Configuration module 11, for configuring corresponding with customized voice scene proprietary identification resource, and with common language sound field
The corresponding universal identification resource of scape;
Specifically, the proprietary identification resource includes at least one of:
Place name identification resource, search hot word identification resource, electric business product name identification resource, movie name identify resource.
Module 12 is established, includes the proprietary speech recognition for identifying resource and the universal identification resource for establishing
Library, to identify the voice messaging using the speech recognition library according to the input scene of voice messaging.
It should be noted that the aforementioned voice for being also applied for the embodiment to the explanation of audio recognition method embodiment
Identification device, details are not described herein again.
The speech recognition equipment of the embodiment of the present application, by configuring proprietary identification resource corresponding with customized voice scene,
And universal identification resource corresponding with universal phonetic scene;Establish includes that the proprietary identification resource and the universal identification provide
The speech recognition library in source, to identify the voice messaging using the speech recognition library according to the input scene of voice messaging.By
This, realizes the customization that environment-identification is carried out for different vertical class scenes, according to identification resource corresponding with voice input scene
Speech recognition is carried out, accuracy of identification and treatment effeciency are improved.
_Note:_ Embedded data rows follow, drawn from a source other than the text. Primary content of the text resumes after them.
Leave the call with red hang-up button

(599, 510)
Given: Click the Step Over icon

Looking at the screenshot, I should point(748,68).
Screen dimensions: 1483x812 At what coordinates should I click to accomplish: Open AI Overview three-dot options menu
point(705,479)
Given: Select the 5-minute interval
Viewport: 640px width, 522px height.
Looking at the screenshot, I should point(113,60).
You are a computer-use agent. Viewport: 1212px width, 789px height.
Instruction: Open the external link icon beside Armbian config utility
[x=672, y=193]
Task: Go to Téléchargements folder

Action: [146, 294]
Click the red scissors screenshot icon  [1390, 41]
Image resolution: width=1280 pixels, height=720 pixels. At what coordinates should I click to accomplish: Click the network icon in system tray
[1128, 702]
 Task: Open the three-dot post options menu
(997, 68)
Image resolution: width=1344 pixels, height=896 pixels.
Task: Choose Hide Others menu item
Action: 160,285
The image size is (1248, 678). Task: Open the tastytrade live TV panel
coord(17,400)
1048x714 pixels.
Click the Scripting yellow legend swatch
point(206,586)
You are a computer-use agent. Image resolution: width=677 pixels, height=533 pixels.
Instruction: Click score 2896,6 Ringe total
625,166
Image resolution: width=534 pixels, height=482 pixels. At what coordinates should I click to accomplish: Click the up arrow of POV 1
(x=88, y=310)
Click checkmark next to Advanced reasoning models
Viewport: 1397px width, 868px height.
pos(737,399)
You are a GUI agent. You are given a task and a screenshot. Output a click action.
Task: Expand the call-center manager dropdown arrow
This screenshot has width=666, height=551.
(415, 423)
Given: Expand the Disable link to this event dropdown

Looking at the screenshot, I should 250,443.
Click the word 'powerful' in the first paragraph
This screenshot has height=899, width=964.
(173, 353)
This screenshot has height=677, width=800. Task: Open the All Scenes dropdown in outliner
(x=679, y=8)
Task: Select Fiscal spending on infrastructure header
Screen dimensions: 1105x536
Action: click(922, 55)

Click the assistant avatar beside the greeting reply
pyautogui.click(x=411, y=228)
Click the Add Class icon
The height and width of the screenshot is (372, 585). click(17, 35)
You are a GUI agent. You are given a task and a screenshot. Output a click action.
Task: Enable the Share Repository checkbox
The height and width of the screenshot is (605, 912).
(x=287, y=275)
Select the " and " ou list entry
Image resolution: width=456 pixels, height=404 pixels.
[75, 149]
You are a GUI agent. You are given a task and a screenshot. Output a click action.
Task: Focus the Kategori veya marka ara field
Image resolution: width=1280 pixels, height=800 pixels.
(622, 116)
Fig. 5 is the structural schematic diagram of the speech recognition equipment of the application another embodiment, as shown in figure 5, being based on Fig. 4 institute
Show embodiment, described device further include:
Receiving module 13, voice messaging for receiving input;
Module 14 is obtained, for according to the determining input scene with the voice messaging of preset scene acquisition strategy;
Identification module 15, for being known according to the input scene and the speech recognition library to the voice messaging of input
Not.
In one embodiment, the acquisition module 14 is used for: the application program of voice input is currently carried out according to user
Determine the input scene of the voice messaging;
Alternatively,
In one embodiment, the acquisition module 14 is used for: according to the context of user and other users session log
Determine the input scene of the voice messaging;
Alternatively,
In one embodiment, the module 14 that obtains is used for: according to the current geographical location information determination of user
The input scene of voice messaging.
In one embodiment, the identification module 15 is used for:
If the input scene is the customized voice scene, using in the speech recognition library with the customized voice
The corresponding proprietary identification resource of scene, identifies the voice messaging;
If the input scene is not the customized voice scene, using the general knowledge in the speech recognition library
Other resource, identifies the voice messaging;
In another embodiment, the identification module 15 is also used to:
If the input scene can not be determined, the voice messaging is known using the universal identification resource
Not.
It should be noted that the aforementioned voice for being also applied for the embodiment to the explanation of audio recognition method embodiment
Identification device, details are not described herein again.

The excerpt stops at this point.